___ Data
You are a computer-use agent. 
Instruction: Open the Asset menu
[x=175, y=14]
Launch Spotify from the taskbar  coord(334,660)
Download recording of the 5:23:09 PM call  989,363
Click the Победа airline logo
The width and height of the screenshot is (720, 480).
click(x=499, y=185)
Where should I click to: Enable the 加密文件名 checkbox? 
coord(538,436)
______
Task goal: Repeat the entire listing above without changing a word.

Written answer:
You are a computer-use agent. 
Instruction: Open the Asset menu
[x=175, y=14]
Launch Spotify from the taskbar  coord(334,660)
Download recording of the 5:23:09 PM call  989,363
Click the Победа airline logo
The width and height of the screenshot is (720, 480).
click(x=499, y=185)
Where should I click to: Enable the 加密文件名 checkbox? 
coord(538,436)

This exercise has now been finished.